Required reading before running any part of the HotWire toolkit outside of its Docker simulation path. This file complements SAFETY.md (which covers electrical and authorization concerns) and addresses the cyber-security properties of the code itself.

HotWire is an offensive security research artifact. Its purpose is to generate CCS DIN 70121 / ISO 15118-2 protocol frames — including deliberately fabricated or spoofed frames — and transmit them onto a wire or a loopback socket.

Two of its modules are specifically designed to produce frames whose only valid use is to mislead a peer:

Crafts a SessionSetupReq carrying an arbitrary EVCCID supplied by the operator. When sent to a CCS charging station whose Autocharge feature associates a session with the EVCCID value (without further authentication), the station will authorize the session under whatever billing account is linked to that EVCCID.

If run against a public production charging station, this causes the station to bill energy to the owner of the provided EVCCID without their authorization. That is a crime in most jurisdictions. See SAFETY.md §Authorization for the specific statutes.
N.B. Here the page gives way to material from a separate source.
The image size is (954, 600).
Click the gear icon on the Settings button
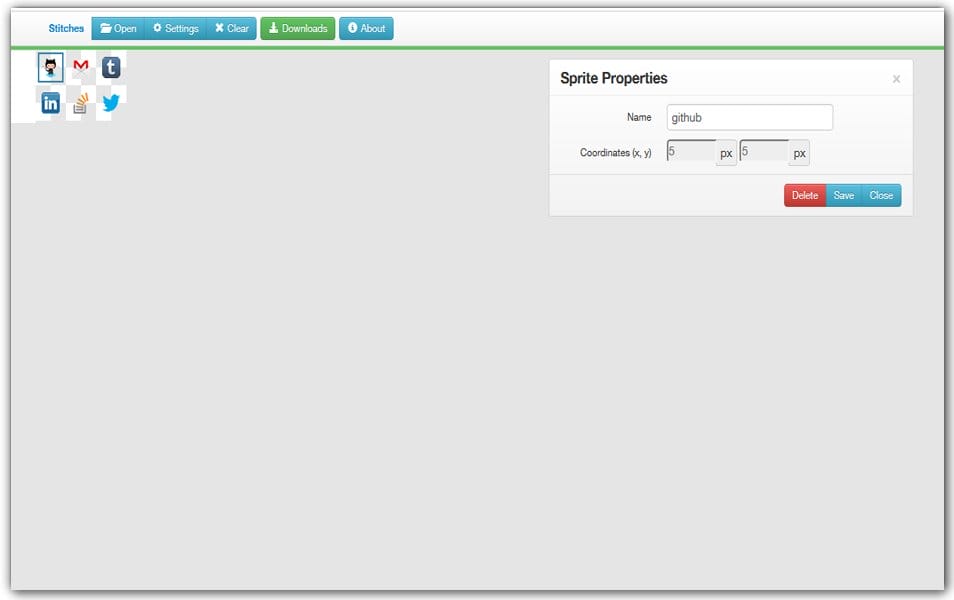[157, 28]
Crafts PreChargeRes and CurrentDemandRes messages that claim a voltage within a few volts of the vehicle's current battery-pack voltage. In vehicles whose BMS trusts this protocol reading over its own inlet voltage sensor, the BMS responds by closing its high-voltage contactors — connecting the battery pack to what it believes is a matched external rail, but is in fact a 0 V (or attacker-controlled) load.

If run against a real vehicle without a safety load bank, emergency disconnect, and current-limiting interlocks, this can result in uncontrolled battery discharge into attacker-controlled hardware. See SAFETY.md §Electrical risks.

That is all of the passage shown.